New Hampshire results are in; Clinton edged out Obama while McCain walloped Romney. Edwards was in a distant third (and Richardson, sadly, barely registered), and Huckabee. Giuliani and Paul both finished around 10%. No other Democratic candidate polled well.
First off, I think we can safely say that Thompson is finished. I don't care how little you put into a primary; finishing in the Duncan Hunter Division means you're pretty much done. And it looks like Paul was hurt by those accusations of racism/sexism/homophobia/general asshattery that surfaced right before the vote.
Second, I'd like to caution people not to lose sight of Rudolph the Red-Faced Mayor. He'll be a factor in FL, MI, and the Feb. 4 states - I wouldn't be at all surprised to see him pull this one out. No one seems to be noticing him, and that's dangerous.
Third, a note on McCain, since he's clearly the biggest story here. I watched a bit of his victory speech, and he made a point to state that he deeply respected the Democrats and their volunteers because they are doing what they believe is best for the country, just like him. It's an obvious sentiment, but think about it - could you see any other candidate making a statement like that? Obama, maybe, but beyond that?

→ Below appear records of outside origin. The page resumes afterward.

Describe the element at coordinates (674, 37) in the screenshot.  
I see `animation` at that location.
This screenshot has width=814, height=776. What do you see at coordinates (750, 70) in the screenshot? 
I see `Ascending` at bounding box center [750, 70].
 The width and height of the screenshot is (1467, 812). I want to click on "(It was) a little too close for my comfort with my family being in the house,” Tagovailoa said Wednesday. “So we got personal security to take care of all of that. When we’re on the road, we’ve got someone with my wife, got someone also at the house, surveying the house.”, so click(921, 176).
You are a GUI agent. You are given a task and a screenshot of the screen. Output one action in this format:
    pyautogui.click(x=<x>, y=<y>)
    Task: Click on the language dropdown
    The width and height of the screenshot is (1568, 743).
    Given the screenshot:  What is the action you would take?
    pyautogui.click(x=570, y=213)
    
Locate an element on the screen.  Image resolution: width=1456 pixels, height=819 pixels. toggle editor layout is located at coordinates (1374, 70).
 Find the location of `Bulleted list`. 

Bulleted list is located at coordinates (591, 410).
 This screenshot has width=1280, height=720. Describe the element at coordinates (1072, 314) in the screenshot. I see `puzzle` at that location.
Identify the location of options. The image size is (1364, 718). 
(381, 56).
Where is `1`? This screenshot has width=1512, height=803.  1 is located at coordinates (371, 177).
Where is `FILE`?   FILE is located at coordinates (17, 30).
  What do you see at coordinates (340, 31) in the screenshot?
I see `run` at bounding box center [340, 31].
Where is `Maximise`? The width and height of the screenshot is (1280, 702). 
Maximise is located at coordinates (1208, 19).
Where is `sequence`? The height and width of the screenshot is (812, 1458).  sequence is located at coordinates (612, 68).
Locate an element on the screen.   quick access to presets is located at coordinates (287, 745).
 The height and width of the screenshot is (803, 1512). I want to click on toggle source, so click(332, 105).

Especially at this stage of the game, when candidates are trying to make appeals to their conservative/liberal base? This is why I'm conflicted about McCain. On the one hand, he's the most agreeable Republican - he's hard right, but he's a smart hard right, and I guess I can forgive him for the obnoxious Woodstock crack that I've been holding against him since he made it. I wouldn't complain too loudly about a McCain victory in November. On the other hand, he's about the only Republican at this point that could beat Randomly Selected Democrat in November.
Fourth, if the Dems are down to two (like it seems), I'll be backing Obama. I like Hillary, and I think she's got a brilliant mind for policy, well-thought-out proposals, the know-how to bring her ideas to fruition, and none of the ideologial rigidity that would stand in the way of progress. I would support her if she got the nod, no doubt. But I have to support Obama because a Hillary Clinton administration would probably be run with the same secrecy and cynical partisan politicking that characterized the Bush administration, and we don't need more of that. I trust Obama to be open and conciliatory to the folks across the aisle more than I trust Clinton to do the same. If her campaign can dissuade me from that notion, I'll switch, but until then, I'll support Obama.